Cuando empezaron las ecografías, yo pensaba que iban a desbaratar el imaginario, pero la gente se pone a ver la ecografía como si viera ya las imágenes del bebé: “¡Mirá cómo se da vuelta! No quiere que lo vean...” “¡Mirá cómo se tapa el pito!” “Uy, éste te va a volver loca: mirá cómo mueve las piernitas”. No es solamente una atribución a futuro, sino una enorme capacidad de la imaginación creativa, de la imaginación radical –en términos de Castoriadis–, para producir algo en el lugar donde no está: vale decir, producir una proyección. Y esta proyección no tiene el contenido patológico o defensivo que aparece clásicamente en psicoanálisis, sino que es constitutiva. La diferencia con la proyección patológica es que está dada por los enunciados de cultura, que, así, permiten articular la representación de lo imaginario.
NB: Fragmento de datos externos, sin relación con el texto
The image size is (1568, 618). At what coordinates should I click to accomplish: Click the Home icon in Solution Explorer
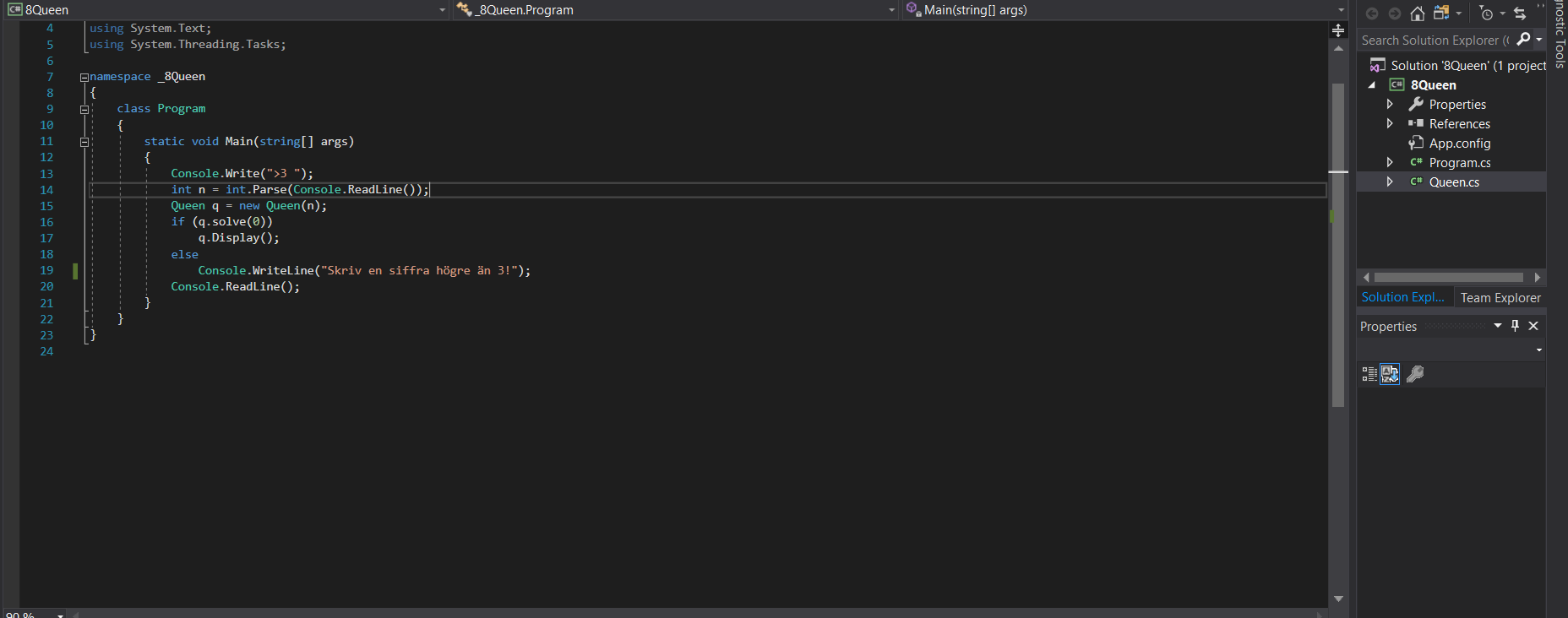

De modo que, en los primeros tiempos de la vida, esa mirada narcisizante del otro, que ve totalidades, es lo que precipita ontológicamente al sujeto. En el cuerpo como objeto de goce, se trata de parcialidades. Y esto concierne, después, a los modos de derivación de la sexualidad adulta. La idea de que lo parcial tiene que ver con lo perverso sigue siendo válida: no por el empleo de zonas erógenas que no sean las genitales, sino por la manera de percibir desubjetivadamente el objeto de goce que, entonces, pierde sus rasgos de humano. Hablaremos entonces de modos desubjetivantes con ejercicio perverso, no importa que la relación sea heterosexual o incluso genital: lo que la define es la subjetividad en juego; la posibilidad, o no, de subjetivación del otro.
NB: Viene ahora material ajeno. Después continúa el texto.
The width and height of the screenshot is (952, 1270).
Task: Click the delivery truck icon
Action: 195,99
Esto ocurre también en los comienzos de la vida. Y se refiere a la fuente de toda constitución posible del sujeto ético. En la medida en que se produce un reconocimiento ontológico y, al mismo tiempo, una diferenciación de necesidades y un reconocimiento de las diferencias, el sujeto no queda capturado por una sexualidad desorganizante inscripta por el otro, sino que comienza a inscribirse en un entramado simbólico que lo desatrapa, tanto de la inmediatez biológica como de la compulsión a la que la pulsión lo condena.

* Texto extractado de la clase Nº 1 del Seminario “La construcción del sujeto ético”, dictada el 10 de abril de 2006.